- [Exercise aim]: Copy exactly the lines of the data below that run from the line holding "Image resolution: width=1024" through the line holding "Task: Go to the メンバー tab", both ends included.

[[ Exercise data open ]]

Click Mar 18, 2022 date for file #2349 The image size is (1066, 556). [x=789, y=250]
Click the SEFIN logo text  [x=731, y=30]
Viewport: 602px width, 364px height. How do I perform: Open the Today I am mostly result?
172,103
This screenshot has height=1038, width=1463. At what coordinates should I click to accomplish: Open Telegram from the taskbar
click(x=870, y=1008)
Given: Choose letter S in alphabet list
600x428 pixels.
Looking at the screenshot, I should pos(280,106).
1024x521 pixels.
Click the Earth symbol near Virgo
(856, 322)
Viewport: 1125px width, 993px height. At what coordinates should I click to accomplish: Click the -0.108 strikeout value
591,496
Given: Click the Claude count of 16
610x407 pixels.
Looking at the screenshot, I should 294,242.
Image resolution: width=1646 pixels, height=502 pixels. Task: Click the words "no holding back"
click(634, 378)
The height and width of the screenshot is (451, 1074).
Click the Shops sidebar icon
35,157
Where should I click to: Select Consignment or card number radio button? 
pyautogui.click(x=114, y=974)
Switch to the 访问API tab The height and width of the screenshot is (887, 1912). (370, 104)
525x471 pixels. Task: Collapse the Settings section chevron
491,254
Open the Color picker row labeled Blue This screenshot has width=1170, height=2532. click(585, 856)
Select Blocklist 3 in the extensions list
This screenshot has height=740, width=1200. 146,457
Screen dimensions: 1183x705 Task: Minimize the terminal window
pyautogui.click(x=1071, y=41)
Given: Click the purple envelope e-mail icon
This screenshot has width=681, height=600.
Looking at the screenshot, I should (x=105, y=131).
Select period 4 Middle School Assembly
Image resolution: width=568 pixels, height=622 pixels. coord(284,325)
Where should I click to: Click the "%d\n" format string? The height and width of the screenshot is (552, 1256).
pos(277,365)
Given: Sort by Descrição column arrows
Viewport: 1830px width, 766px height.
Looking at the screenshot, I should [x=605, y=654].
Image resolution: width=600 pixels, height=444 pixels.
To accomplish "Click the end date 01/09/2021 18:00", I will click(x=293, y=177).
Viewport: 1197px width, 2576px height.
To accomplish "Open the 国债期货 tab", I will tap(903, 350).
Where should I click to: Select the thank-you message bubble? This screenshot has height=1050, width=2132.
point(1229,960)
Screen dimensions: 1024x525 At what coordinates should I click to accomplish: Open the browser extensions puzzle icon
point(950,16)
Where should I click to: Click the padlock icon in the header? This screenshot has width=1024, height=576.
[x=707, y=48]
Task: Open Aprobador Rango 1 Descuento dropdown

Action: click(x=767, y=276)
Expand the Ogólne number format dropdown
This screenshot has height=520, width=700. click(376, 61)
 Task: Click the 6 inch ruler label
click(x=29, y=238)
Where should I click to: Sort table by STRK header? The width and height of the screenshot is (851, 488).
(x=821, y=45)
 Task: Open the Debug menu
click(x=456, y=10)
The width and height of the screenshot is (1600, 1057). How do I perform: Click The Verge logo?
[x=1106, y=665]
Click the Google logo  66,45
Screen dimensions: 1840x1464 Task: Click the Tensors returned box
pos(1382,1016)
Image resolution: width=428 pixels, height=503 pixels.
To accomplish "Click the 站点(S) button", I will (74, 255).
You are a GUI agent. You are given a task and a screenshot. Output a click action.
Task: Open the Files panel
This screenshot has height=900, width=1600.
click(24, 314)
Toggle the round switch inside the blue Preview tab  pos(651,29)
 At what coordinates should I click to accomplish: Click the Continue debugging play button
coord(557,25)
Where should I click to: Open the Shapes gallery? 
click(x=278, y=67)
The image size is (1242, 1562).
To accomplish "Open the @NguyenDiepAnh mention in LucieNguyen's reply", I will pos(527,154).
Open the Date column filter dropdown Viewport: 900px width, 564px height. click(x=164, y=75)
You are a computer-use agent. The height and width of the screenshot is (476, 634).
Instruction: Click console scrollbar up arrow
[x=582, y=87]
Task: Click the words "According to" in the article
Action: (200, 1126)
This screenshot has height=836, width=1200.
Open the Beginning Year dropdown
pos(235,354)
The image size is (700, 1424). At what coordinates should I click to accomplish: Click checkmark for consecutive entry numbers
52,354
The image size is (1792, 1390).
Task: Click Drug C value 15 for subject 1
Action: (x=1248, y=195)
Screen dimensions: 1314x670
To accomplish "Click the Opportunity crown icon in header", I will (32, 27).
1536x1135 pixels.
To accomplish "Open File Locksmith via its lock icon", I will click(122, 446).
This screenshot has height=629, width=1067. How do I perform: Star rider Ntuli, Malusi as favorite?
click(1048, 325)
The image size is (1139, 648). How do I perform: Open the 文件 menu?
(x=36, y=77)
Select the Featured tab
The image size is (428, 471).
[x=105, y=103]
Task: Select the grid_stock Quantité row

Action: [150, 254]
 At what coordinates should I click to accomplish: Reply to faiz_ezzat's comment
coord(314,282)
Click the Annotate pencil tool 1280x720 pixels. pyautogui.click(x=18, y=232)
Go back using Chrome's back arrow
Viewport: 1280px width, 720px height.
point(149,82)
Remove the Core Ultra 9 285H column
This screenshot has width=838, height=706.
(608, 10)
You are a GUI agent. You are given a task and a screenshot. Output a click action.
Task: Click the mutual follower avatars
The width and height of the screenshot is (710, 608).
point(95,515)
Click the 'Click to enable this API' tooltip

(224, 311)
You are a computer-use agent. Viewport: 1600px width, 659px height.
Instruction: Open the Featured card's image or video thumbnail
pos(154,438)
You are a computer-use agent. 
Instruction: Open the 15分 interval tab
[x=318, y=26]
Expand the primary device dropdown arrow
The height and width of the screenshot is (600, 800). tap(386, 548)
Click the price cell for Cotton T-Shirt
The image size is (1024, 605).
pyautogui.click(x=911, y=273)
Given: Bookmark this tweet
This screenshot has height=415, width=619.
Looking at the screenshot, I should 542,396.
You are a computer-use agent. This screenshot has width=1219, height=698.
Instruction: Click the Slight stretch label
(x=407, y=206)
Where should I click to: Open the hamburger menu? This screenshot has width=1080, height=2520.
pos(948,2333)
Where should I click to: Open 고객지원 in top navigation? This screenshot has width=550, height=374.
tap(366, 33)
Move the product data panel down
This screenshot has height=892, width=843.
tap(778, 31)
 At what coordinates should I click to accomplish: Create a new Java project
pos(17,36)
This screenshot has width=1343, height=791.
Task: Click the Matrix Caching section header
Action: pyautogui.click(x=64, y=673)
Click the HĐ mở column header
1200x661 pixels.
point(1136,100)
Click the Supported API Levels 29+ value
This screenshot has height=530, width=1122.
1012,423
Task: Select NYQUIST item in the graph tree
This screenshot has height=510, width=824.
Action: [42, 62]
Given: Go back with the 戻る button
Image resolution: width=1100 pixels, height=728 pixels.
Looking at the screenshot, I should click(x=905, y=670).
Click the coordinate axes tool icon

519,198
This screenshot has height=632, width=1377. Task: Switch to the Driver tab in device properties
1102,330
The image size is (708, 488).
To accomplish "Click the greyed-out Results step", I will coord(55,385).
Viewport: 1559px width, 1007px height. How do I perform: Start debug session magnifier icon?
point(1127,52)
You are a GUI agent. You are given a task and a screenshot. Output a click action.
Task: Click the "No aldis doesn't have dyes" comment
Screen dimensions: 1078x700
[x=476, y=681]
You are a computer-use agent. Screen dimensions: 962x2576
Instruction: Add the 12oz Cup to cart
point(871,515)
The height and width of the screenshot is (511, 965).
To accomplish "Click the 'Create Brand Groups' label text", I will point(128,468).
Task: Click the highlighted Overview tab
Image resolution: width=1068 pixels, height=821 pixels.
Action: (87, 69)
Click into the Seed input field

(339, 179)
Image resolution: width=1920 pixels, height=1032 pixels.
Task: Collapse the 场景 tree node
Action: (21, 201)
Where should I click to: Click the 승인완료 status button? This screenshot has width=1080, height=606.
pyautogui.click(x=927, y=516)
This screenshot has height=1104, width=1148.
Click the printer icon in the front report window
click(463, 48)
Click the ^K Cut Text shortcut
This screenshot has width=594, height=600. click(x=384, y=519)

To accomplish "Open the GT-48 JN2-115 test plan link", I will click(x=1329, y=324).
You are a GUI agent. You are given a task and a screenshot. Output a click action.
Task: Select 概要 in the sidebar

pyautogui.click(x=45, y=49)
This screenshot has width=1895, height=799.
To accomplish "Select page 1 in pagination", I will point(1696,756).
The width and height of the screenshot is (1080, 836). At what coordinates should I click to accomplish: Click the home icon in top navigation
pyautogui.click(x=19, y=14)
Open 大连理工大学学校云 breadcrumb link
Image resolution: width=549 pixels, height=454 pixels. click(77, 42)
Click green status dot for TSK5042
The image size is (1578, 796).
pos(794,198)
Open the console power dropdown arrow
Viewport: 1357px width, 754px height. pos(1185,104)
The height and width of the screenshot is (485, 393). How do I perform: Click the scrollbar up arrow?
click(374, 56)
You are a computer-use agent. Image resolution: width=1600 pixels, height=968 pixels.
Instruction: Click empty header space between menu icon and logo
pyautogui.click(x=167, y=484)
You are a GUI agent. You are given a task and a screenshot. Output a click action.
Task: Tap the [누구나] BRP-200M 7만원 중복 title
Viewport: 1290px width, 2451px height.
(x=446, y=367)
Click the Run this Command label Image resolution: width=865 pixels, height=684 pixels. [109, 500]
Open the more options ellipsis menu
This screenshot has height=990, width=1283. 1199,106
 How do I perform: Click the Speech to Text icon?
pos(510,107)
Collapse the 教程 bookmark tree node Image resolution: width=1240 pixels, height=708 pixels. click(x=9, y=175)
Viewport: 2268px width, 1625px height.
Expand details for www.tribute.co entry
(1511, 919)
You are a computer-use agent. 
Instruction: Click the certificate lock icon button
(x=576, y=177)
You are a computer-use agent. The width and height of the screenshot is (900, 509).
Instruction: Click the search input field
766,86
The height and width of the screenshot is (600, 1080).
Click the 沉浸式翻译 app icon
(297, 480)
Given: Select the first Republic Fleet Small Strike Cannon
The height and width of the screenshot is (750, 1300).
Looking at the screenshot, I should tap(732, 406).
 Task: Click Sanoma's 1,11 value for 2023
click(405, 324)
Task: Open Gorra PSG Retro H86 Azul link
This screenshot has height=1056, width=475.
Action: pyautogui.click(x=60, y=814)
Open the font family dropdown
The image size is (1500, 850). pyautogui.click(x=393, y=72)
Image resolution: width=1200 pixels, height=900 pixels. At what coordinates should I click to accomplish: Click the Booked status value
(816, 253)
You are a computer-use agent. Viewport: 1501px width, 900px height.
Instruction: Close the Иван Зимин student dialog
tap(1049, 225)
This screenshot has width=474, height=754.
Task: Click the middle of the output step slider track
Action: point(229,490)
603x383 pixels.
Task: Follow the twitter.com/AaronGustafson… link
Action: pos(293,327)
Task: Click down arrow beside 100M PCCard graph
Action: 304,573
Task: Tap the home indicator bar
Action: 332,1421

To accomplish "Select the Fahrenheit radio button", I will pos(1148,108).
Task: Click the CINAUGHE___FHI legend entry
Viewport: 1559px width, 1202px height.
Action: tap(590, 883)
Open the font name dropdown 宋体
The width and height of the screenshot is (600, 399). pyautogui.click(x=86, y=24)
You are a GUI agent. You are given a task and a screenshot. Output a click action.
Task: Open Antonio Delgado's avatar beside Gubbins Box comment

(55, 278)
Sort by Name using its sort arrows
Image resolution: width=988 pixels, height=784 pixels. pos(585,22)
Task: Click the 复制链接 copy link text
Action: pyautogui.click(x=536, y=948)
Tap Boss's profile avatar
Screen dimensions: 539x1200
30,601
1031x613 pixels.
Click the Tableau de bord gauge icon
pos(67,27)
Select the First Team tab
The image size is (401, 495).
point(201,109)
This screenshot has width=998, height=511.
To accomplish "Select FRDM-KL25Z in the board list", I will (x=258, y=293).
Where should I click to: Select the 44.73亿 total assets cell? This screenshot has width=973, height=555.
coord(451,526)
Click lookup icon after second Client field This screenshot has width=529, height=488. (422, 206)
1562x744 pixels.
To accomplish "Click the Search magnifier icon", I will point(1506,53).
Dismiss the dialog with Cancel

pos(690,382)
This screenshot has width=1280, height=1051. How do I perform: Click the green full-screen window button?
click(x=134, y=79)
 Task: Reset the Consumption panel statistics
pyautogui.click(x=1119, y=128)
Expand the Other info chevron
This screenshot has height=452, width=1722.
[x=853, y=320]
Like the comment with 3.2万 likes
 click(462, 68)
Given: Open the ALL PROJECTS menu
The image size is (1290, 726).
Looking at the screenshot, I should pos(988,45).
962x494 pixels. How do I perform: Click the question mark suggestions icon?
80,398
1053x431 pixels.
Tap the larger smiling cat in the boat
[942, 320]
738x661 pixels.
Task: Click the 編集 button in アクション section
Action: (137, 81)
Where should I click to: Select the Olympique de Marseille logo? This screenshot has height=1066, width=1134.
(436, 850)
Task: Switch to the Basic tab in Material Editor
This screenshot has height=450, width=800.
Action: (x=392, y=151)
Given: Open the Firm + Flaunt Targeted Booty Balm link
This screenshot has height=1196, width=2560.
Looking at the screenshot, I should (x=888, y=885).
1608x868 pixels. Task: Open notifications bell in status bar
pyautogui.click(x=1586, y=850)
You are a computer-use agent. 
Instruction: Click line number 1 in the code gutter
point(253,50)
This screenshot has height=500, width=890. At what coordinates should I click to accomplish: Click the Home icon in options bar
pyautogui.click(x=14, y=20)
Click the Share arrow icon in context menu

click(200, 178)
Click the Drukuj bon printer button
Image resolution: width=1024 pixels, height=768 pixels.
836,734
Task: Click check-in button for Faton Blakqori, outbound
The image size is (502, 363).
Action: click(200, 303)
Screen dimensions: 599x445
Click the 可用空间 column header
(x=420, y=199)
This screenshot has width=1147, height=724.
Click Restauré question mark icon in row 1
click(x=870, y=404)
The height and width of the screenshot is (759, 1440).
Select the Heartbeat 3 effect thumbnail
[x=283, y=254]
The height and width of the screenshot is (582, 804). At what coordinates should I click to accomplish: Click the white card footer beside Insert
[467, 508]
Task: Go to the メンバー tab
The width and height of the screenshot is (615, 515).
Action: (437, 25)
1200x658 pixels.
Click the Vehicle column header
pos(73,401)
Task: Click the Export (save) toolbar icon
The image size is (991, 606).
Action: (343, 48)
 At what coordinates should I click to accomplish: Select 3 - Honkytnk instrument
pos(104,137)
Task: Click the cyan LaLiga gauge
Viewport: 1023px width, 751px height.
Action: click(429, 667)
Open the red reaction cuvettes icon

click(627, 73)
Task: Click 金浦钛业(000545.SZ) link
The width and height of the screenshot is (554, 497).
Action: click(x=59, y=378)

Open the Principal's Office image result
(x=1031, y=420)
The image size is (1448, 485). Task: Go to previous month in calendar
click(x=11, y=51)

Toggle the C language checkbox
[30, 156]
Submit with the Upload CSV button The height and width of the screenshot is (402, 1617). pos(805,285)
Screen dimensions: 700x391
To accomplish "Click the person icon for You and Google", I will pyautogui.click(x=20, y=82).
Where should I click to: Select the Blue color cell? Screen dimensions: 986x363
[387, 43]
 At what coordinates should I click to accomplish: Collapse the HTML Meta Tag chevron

[[ Exercise data closed ]]

- [Your response]:
Image resolution: width=1024 pixels, height=768 pixels.
836,734
Task: Click check-in button for Faton Blakqori, outbound
The image size is (502, 363).
Action: click(200, 303)
Screen dimensions: 599x445
Click the 可用空间 column header
(x=420, y=199)
This screenshot has width=1147, height=724.
Click Restauré question mark icon in row 1
click(x=870, y=404)
The height and width of the screenshot is (759, 1440).
Select the Heartbeat 3 effect thumbnail
[x=283, y=254]
The height and width of the screenshot is (582, 804). At what coordinates should I click to accomplish: Click the white card footer beside Insert
[467, 508]
Task: Go to the メンバー tab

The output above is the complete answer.